I was running some regressions and noticed a (race-y) kernel warning that
happens when nlink becomes less than zero. Looking through the code
it looks like we aren't good about protecting the inode lock when
manipulating nlink and some code that was added several years ago to
protect against bugs in underlying file systems nlink handling didn't
look quite right either. I took a look at what NFS was doing and tried to
follow similar approaches in the 9p code.
Signed-off-by: Eric Van Hensbergen <[email protected]>
---
fs/9p/vfs_inode.c | 32 ++++++++++++++++++++++++--------
fs/9p/vfs_inode_dotl.c | 2 ++
2 files changed, 26 insertions(+), 8 deletions(-)

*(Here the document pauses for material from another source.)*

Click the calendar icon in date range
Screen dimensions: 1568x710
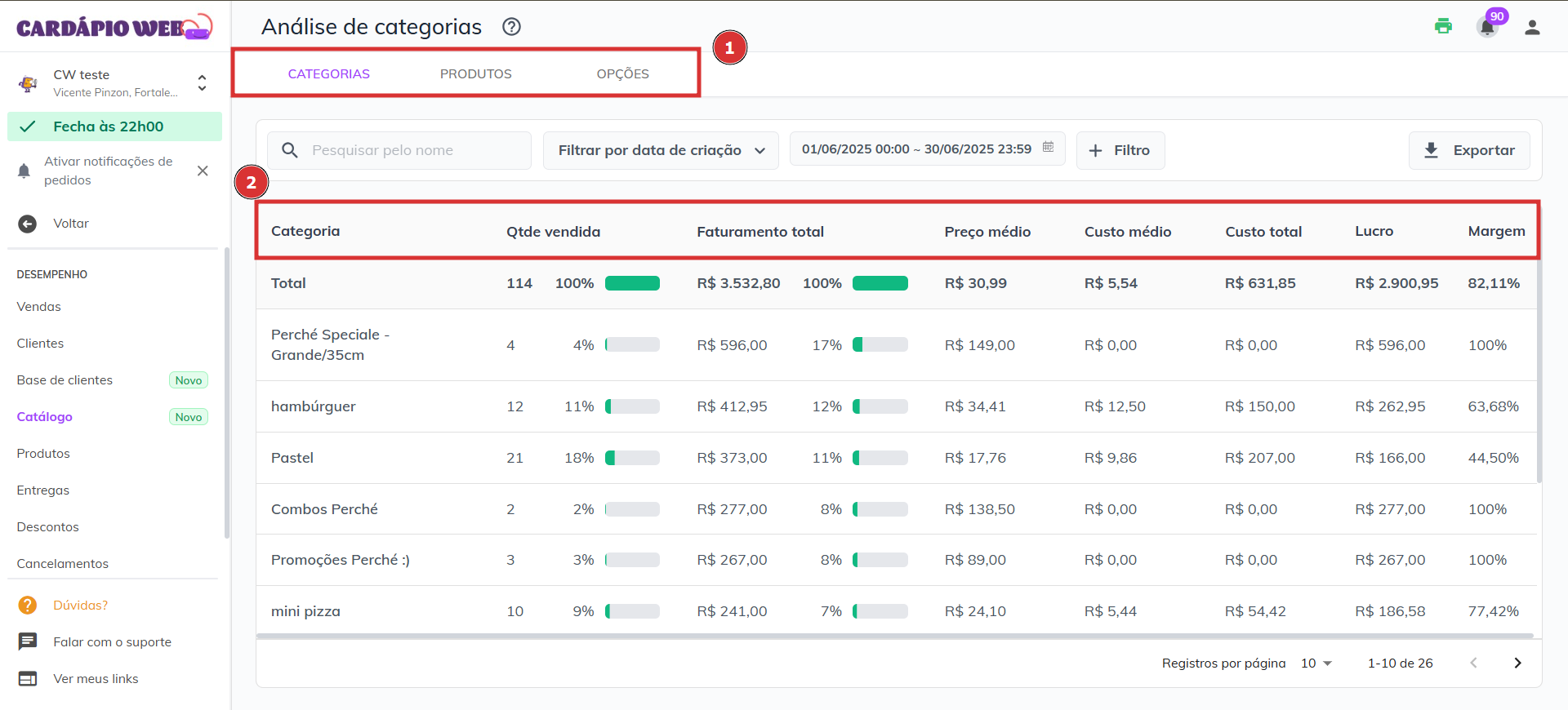point(1048,148)
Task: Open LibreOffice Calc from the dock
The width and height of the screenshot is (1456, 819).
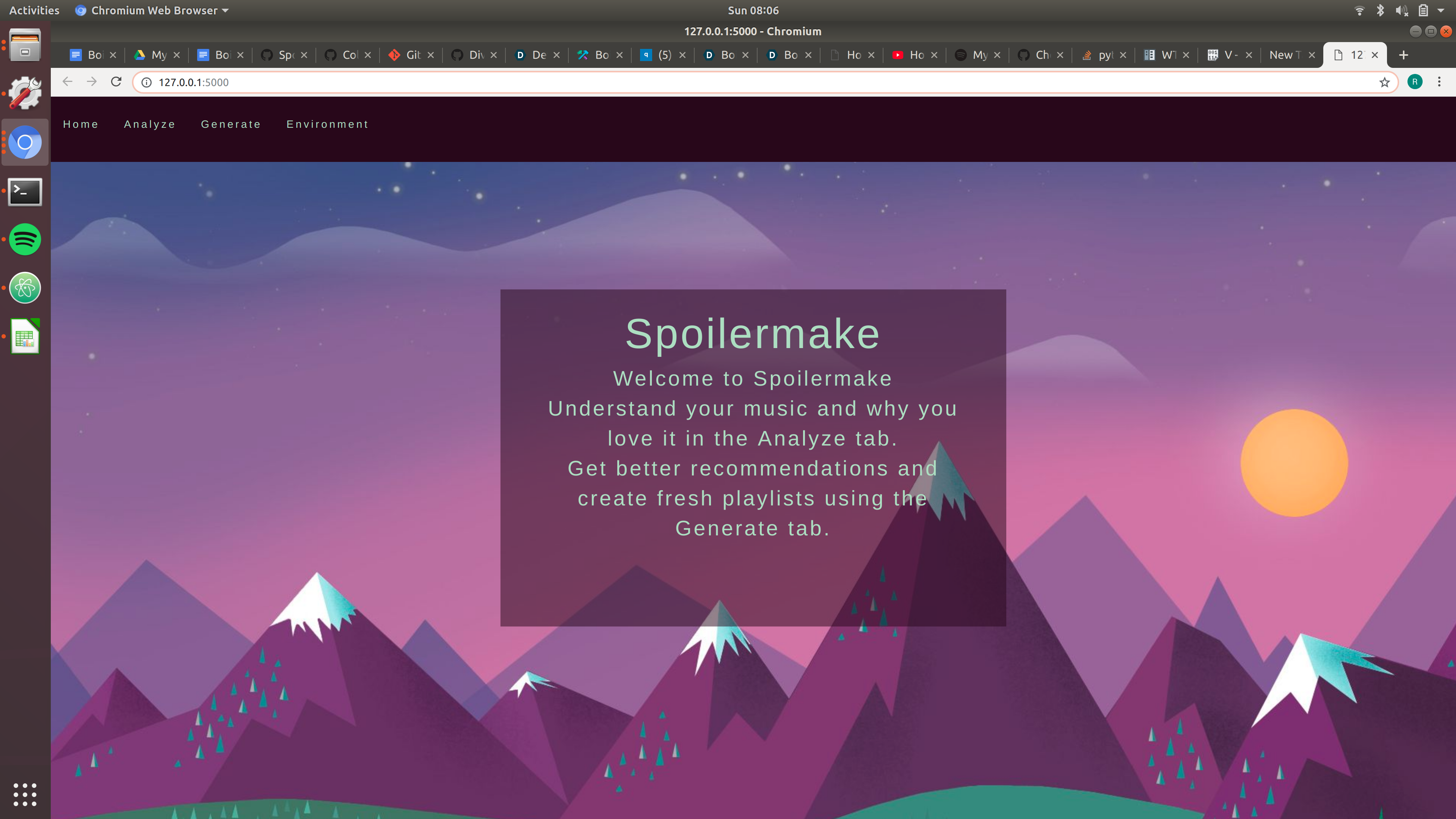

diff --git a/fs/9p/vfs_inode.c b/fs/9p/vfs_inode.c
index b845ee18a80b..9723c3cbae38 100644
--- a/fs/9p/vfs_inode.c
+++ b/fs/9p/vfs_inode.c
@@ -508,9 +508,12 @@ static int v9fs_at_to_dotl_flags(int flags)
/**
* v9fs_dec_count - helper functon to drop i_nlink.
*
- * If a directory had nlink <= 2 (including . and ..), then we should not drop
- * the link count, which indicates the underlying exported fs doesn't maintain
- * nlink accurately. e.g.
+ * Put a guards around this so we are only dropping nlink
+ * if it would be valid. This prevents bugs from an underlying
+ * filesystem implementations from triggering kernel WARNs. We'll
+ * still print 9p debug messages if the underlying filesystem is wrong.
+ *
+ * known underlying filesystems which might exhibit this issue:
* - overlayfs sets nlink to 1 for merged dir
* - ext4 (with dir_nlink feature enabled) sets nlink to 1 if a dir has more
* than EXT4_LINK_MAX (65000) links.
@@ -519,8 +522,13 @@ static int v9fs_at_to_dotl_flags(int flags)
*/
static void v9fs_dec_count(struct inode *inode)
{
- if (!S_ISDIR(inode->i_mode) || inode->i_nlink > 2)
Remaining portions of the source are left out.